13.1. LISTWITH.BEST reserves the right, in its sole discretion, to (i) remove Advertiser’s Listing and/or cancel Advertiser’s account for any reason or no reason; (ii) change the fees for Listing; (iii) change the procedures or rules for obtaining or maintaining a Listing; (iv) alter the content or other aspect of any Listing; and (v) discontinue Listing and/or the LISTWITH.BEST Directory or website. Payment of Advertiser’s fee will not guarantee that Advertiser’s listing(s), link(s) and/or account will remain on the LISTWITH.BEST Directory or website if Advertiser or Advertiser’s listing is deemed to be in violation of any term or condition of this Agreement. Upon any termination or expiration of this Agreement, Advertiser shall promptly pay LISTWITH.BEST all moneys due hereunder.

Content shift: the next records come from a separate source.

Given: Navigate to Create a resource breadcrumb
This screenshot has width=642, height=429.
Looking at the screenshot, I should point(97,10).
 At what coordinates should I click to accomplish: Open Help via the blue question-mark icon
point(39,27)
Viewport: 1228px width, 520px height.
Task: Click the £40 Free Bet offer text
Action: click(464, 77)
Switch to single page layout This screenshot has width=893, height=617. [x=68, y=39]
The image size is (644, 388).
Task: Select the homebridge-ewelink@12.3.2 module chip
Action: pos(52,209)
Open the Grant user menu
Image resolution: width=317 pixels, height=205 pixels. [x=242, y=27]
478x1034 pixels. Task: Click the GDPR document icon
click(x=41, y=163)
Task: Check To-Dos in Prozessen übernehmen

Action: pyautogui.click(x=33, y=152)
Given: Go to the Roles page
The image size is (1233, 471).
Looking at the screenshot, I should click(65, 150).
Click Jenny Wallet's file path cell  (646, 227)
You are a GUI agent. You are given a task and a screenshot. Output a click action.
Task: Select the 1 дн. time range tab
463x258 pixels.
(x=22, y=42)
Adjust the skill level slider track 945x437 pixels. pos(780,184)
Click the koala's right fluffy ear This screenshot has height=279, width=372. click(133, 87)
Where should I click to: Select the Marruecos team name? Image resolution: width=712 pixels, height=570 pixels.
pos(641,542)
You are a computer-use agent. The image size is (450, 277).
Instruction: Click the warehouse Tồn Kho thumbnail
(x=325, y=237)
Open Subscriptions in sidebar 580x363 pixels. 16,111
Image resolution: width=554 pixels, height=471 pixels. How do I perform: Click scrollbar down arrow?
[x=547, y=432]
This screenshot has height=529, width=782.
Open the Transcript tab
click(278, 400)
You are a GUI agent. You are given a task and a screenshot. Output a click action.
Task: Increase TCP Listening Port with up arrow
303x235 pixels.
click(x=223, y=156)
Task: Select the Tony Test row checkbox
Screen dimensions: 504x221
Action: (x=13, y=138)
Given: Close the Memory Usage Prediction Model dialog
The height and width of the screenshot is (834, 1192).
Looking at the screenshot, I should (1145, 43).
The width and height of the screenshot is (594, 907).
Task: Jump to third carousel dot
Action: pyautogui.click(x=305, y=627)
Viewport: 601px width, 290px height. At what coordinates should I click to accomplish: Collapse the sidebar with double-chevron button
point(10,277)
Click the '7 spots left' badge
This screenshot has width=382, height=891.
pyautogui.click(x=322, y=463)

13.2. Receipt times of all submissions, notices and other correspondences and transactions via the LISTWITH.BEST site are measured based on receipt by LISTWITH.BEST’s servers. This Agreement: (a) shall be governed by and construed in accordance with, the laws of the State of California, without giving effect to principles of conflicts of law; (b) constitutes the complete and entire expression of the agreement between the parties with respect to the subject matter hereof; and (c) shall supersede any and all other agreements, whether written or oral, between the parties, including, without limitation, any print, online and electronic promotional materials. All waivers hereunder by LISTWITH.BEST must be expressly made in writing. Should any provision of this contract be held to be void, invalid, or inoperative, such provision shall be modified to reflect the fullest enforceable intent of the parties, or if such modification is not possible, severed, and the remaining provisions of this contract shall not be affected and shall continue in full force and effect. Exclusive venue for all disputes arising out of or related to this Agreement shall be the state and federal courts located in San Diego County, California, and each party hereby irrevocably consents thereto. Any rights or obligations hereunder may not be transferred or assigned by Advertiser without the prior written consent of LISTWITH.BEST. LISTWITH.BEST may freely assign and delegate the Agreement and any of its rights and obligations hereunder.